▶ _What you will do_: Filter the entries down to the lines holding "button", then copy those lines.

▶ _Dataset entries_:
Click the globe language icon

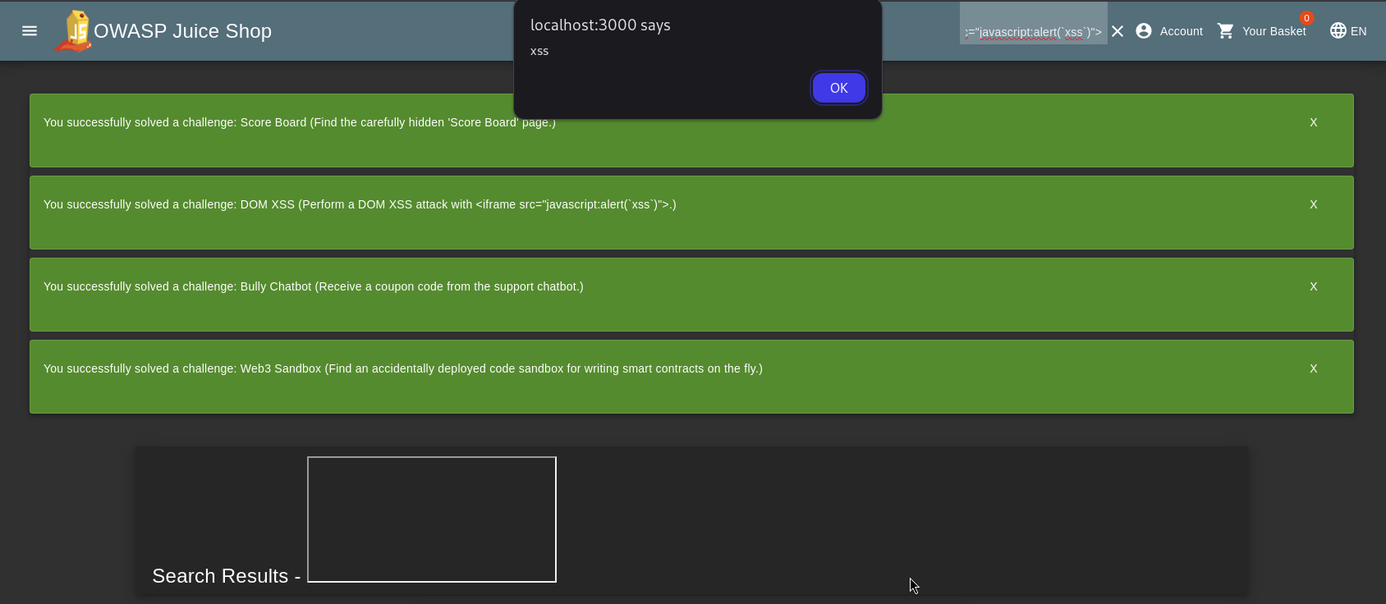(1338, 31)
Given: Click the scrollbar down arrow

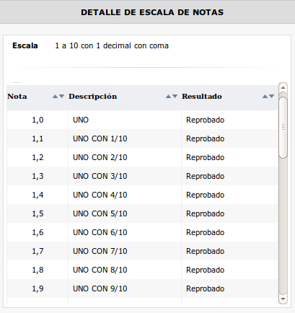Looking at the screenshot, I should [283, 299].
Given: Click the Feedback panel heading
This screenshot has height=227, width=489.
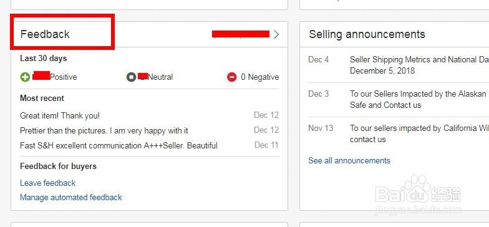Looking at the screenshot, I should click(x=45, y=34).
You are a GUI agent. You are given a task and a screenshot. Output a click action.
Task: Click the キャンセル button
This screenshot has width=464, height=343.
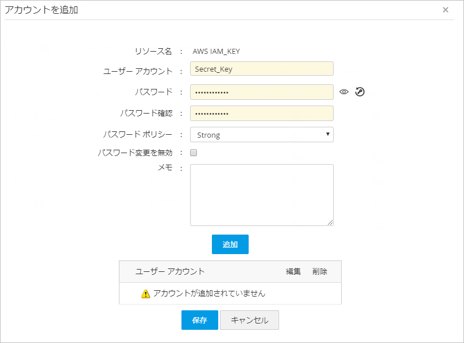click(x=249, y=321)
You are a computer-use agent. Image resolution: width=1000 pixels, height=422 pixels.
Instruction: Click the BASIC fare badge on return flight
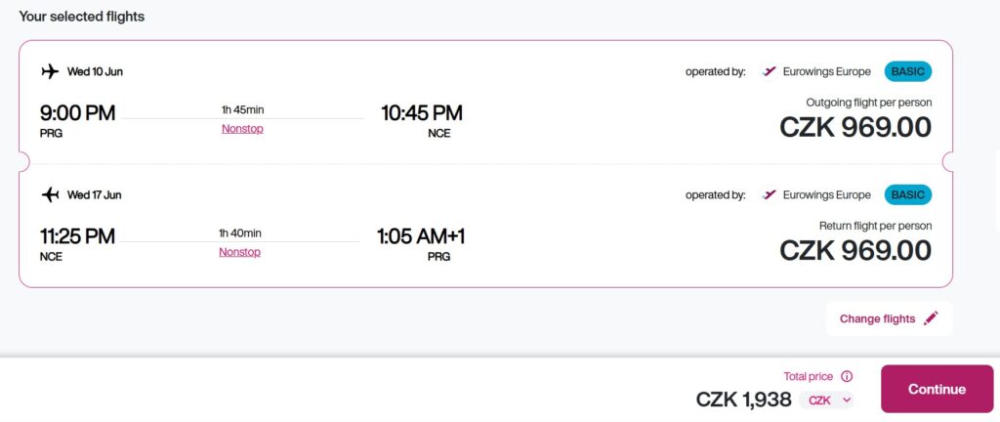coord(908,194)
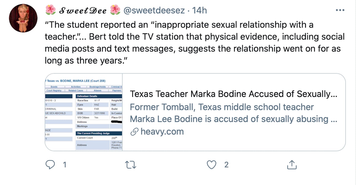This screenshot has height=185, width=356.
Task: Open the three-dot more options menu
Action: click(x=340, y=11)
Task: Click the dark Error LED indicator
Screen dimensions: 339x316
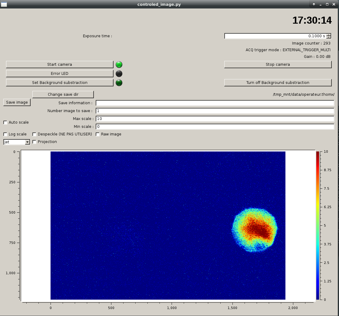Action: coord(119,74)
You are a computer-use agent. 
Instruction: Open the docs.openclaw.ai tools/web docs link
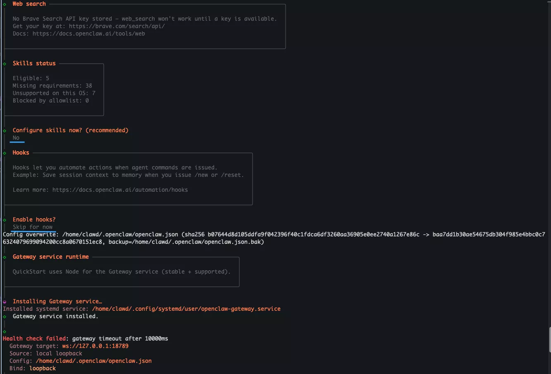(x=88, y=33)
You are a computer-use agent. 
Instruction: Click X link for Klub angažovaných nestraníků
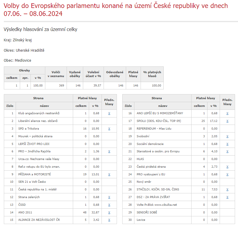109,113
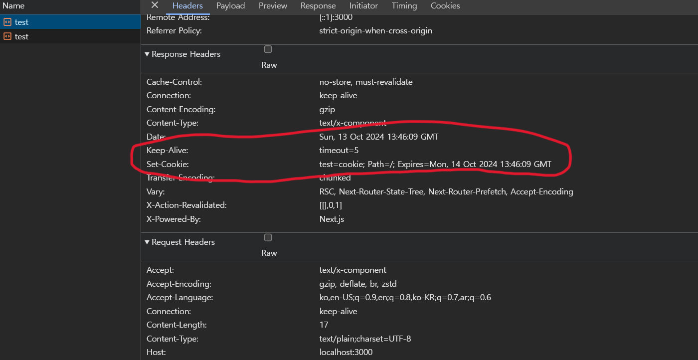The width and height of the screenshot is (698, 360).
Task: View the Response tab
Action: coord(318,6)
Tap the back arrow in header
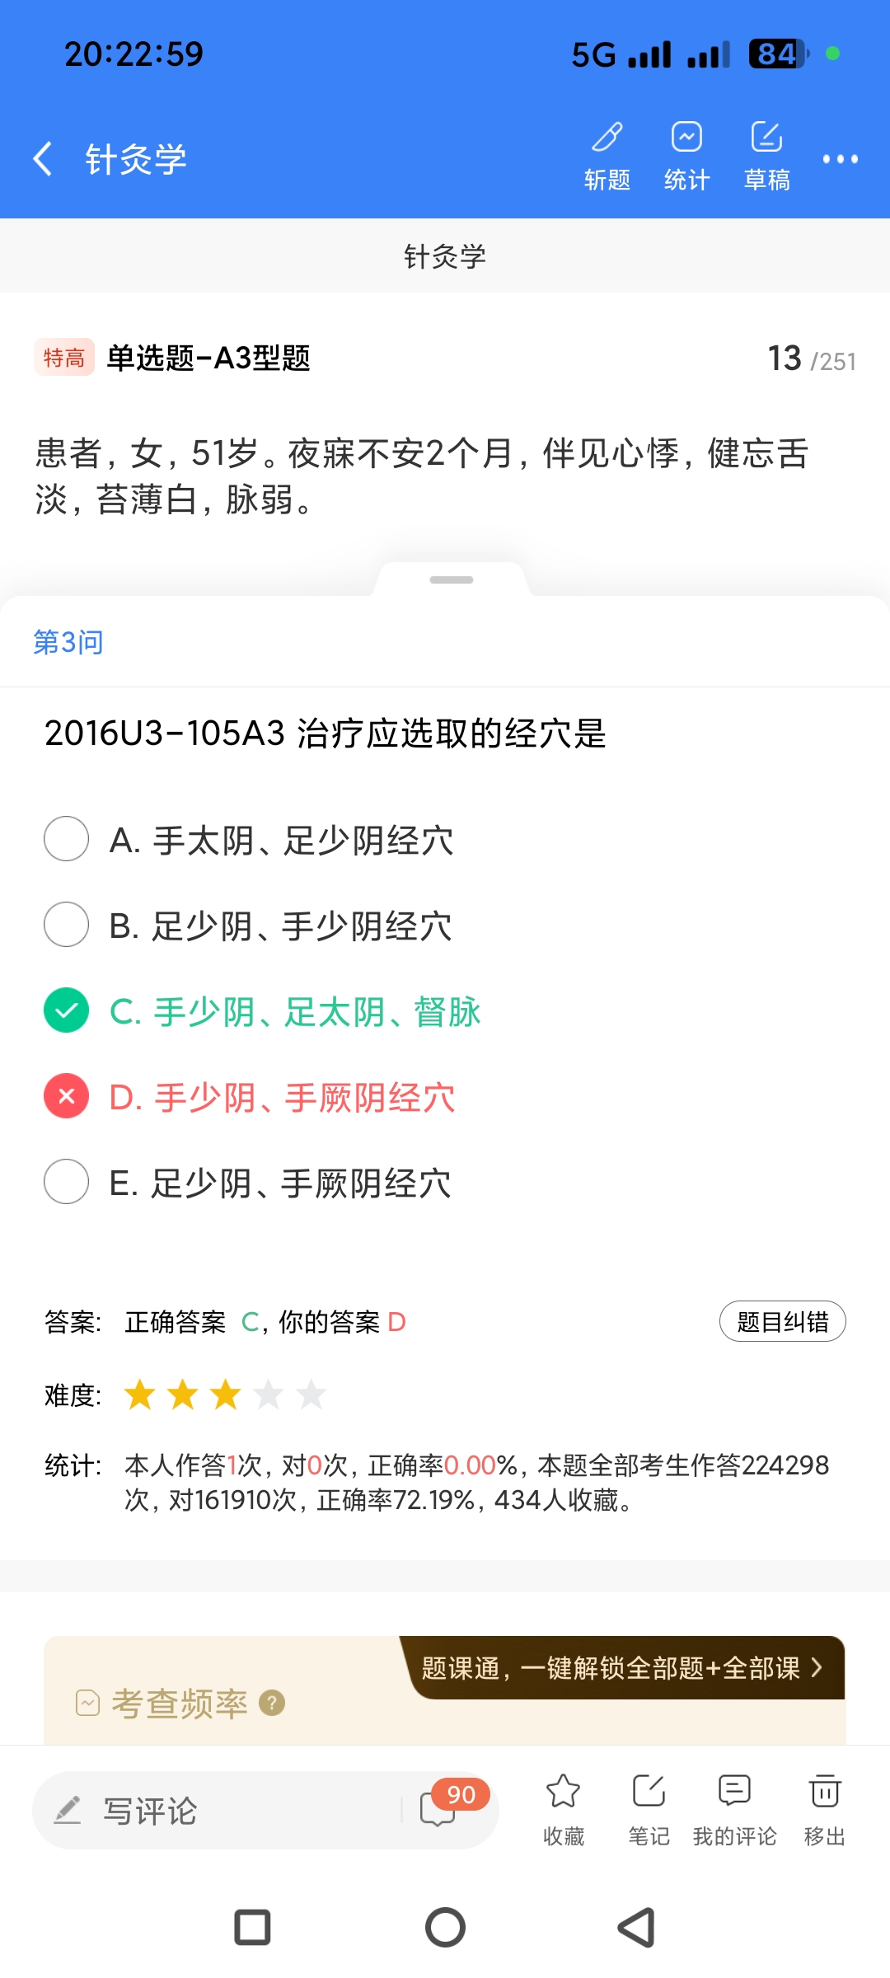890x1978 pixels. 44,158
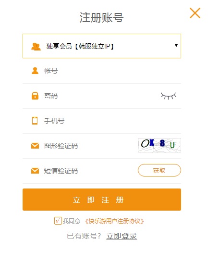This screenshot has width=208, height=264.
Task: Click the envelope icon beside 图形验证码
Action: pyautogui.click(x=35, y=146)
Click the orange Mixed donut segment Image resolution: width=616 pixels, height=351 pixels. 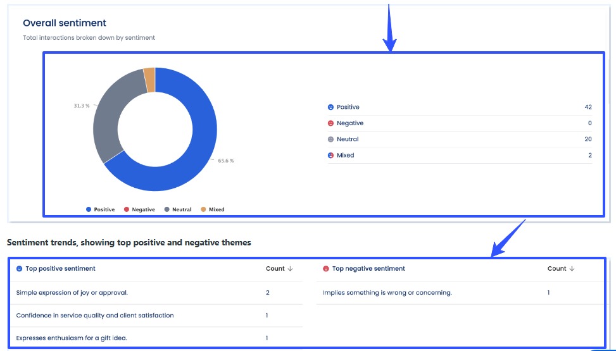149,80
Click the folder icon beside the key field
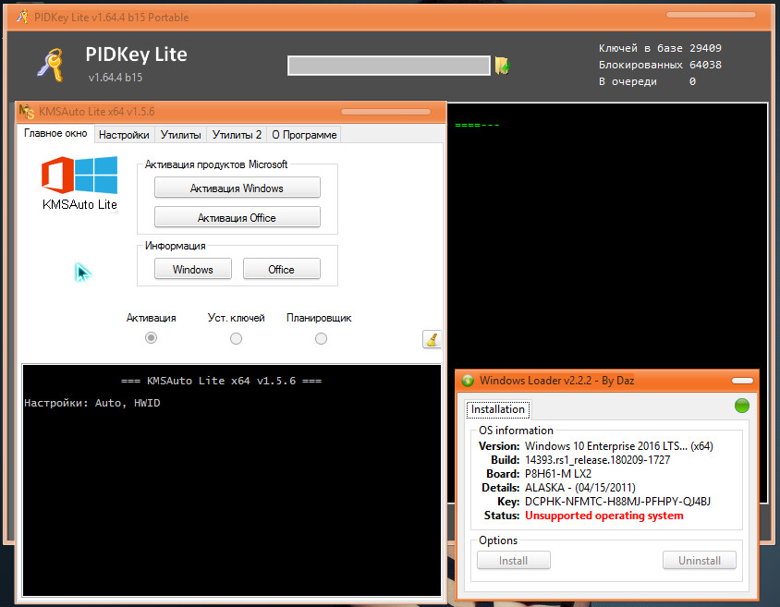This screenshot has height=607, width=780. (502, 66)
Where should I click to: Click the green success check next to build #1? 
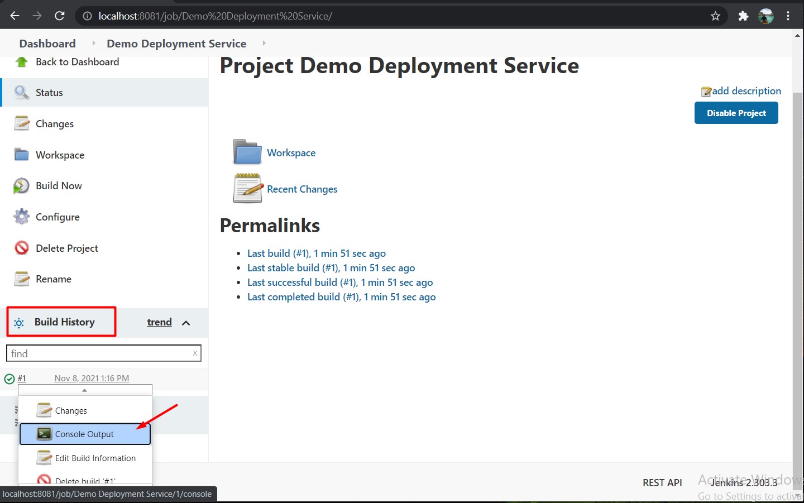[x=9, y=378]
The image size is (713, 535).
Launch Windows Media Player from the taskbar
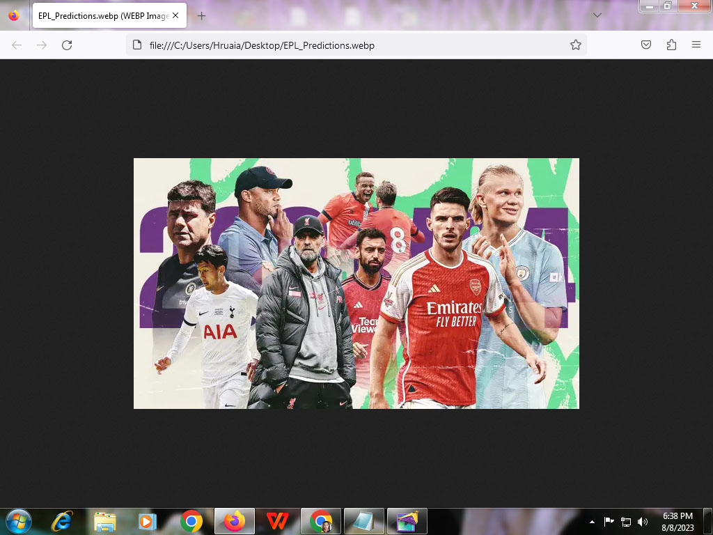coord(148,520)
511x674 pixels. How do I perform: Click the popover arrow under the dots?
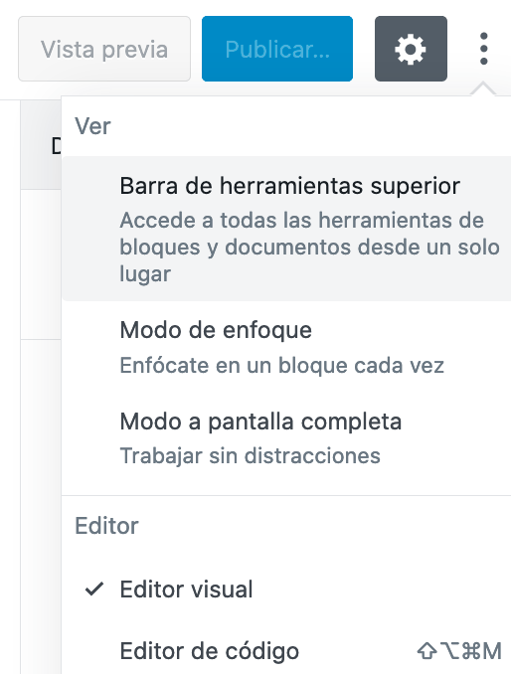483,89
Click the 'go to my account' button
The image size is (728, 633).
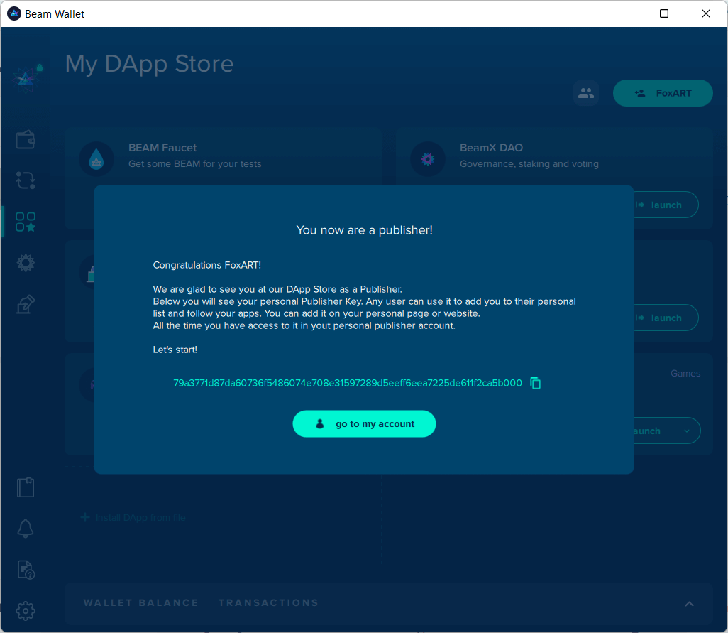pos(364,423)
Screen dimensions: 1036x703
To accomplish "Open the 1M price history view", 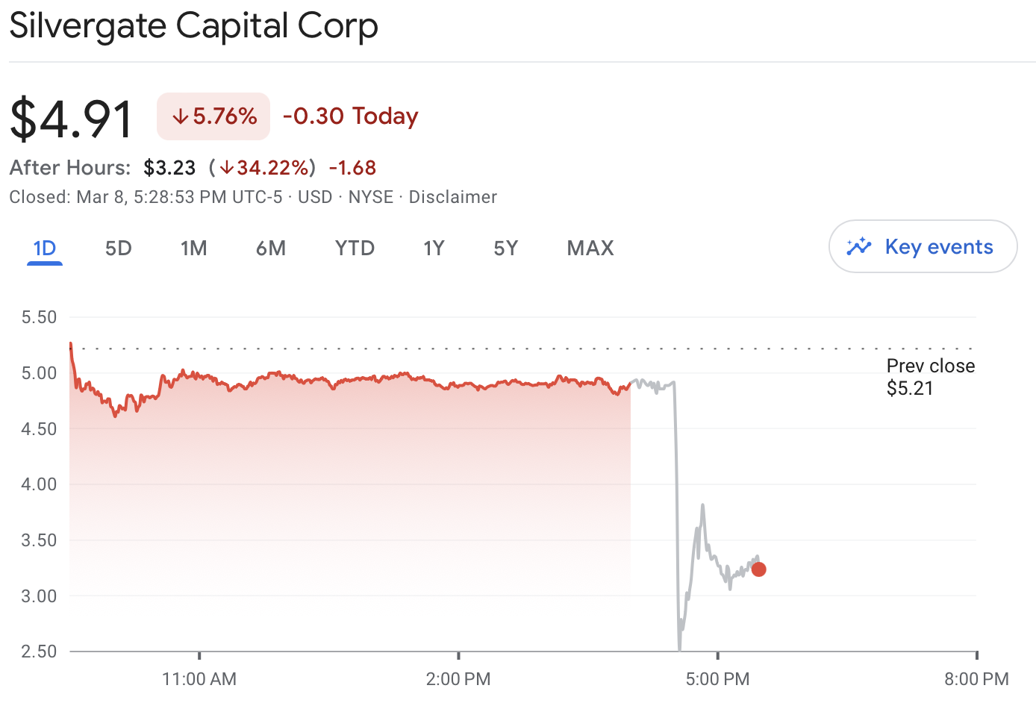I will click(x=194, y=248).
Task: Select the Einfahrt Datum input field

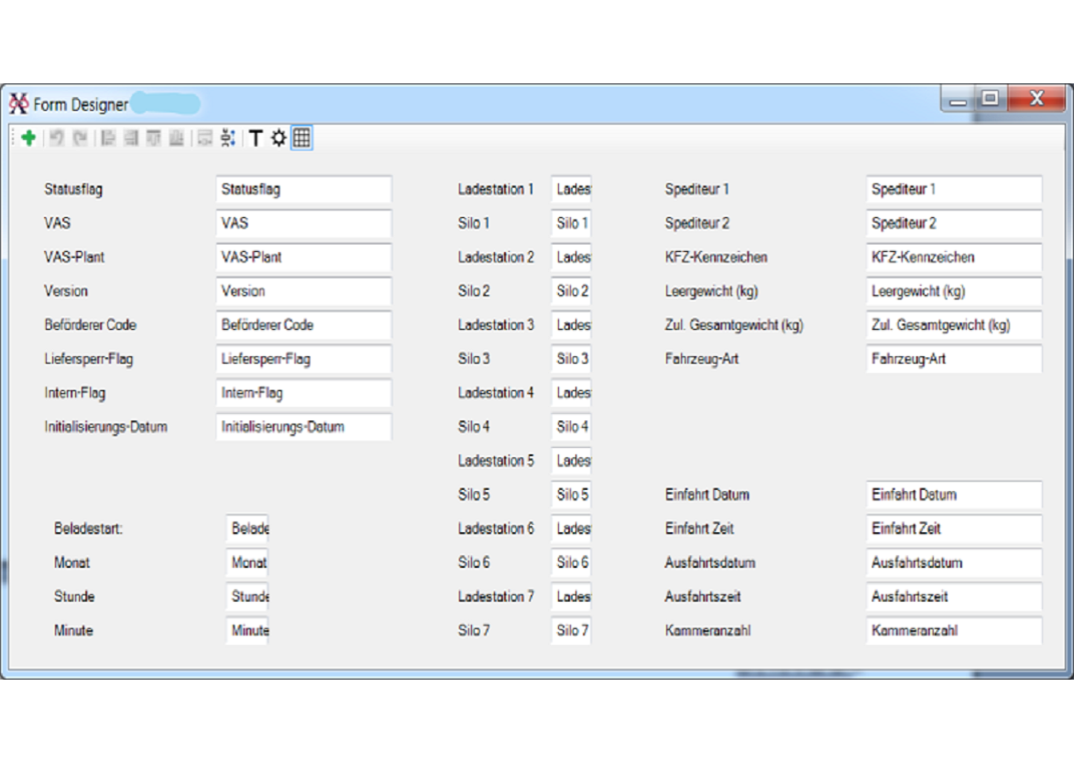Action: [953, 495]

▶ _Problem solution_:
Task: Click the キャンセル button
Click the 'go to my account' button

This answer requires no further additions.